------ Available data ------
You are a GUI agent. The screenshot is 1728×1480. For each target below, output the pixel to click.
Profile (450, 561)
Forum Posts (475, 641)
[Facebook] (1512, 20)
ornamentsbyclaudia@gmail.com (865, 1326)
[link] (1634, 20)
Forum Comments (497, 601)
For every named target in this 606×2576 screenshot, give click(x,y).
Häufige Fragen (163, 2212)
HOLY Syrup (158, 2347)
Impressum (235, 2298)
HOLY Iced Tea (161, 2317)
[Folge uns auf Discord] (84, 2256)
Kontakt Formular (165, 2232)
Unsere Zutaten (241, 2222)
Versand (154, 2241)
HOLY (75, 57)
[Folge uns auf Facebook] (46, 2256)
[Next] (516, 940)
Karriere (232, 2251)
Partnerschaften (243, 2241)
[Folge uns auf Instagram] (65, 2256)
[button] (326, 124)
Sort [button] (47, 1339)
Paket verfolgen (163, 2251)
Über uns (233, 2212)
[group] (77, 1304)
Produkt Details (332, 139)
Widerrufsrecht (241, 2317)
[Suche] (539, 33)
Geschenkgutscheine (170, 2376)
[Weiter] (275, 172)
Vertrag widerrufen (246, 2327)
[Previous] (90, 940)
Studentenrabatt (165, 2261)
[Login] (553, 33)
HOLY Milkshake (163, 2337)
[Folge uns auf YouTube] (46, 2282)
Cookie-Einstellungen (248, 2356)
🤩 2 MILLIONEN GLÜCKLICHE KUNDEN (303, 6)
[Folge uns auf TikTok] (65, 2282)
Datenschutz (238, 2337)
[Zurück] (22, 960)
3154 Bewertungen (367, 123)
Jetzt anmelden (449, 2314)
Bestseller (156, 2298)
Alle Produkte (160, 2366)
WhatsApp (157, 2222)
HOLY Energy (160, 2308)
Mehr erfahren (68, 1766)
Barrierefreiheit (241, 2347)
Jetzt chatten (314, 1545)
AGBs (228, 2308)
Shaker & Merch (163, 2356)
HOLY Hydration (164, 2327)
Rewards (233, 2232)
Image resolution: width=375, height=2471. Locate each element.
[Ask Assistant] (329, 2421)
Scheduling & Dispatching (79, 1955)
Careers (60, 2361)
------
Work order – Exactly as written, reproduce the lines of the data above from the first line through the line where "Über uns (233, 2212)" appears.

Written response –
You are a GUI agent. The screenshot is 1728×1480. For each target below, output the pixel to click.
Profile (450, 561)
Forum Posts (475, 641)
[Facebook] (1512, 20)
ornamentsbyclaudia@gmail.com (865, 1326)
[link] (1634, 20)
Forum Comments (497, 601)
For every named target in this 606×2576 screenshot, give click(x,y).
Häufige Fragen (163, 2212)
HOLY Syrup (158, 2347)
Impressum (235, 2298)
HOLY Iced Tea (161, 2317)
[Folge uns auf Discord] (84, 2256)
Kontakt Formular (165, 2232)
Unsere Zutaten (241, 2222)
Versand (154, 2241)
HOLY (75, 57)
[Folge uns auf Facebook] (46, 2256)
[Next] (516, 940)
Karriere (232, 2251)
Partnerschaften (243, 2241)
[Folge uns auf Instagram] (65, 2256)
[button] (326, 124)
Sort [button] (47, 1339)
Paket verfolgen (163, 2251)
Über uns (233, 2212)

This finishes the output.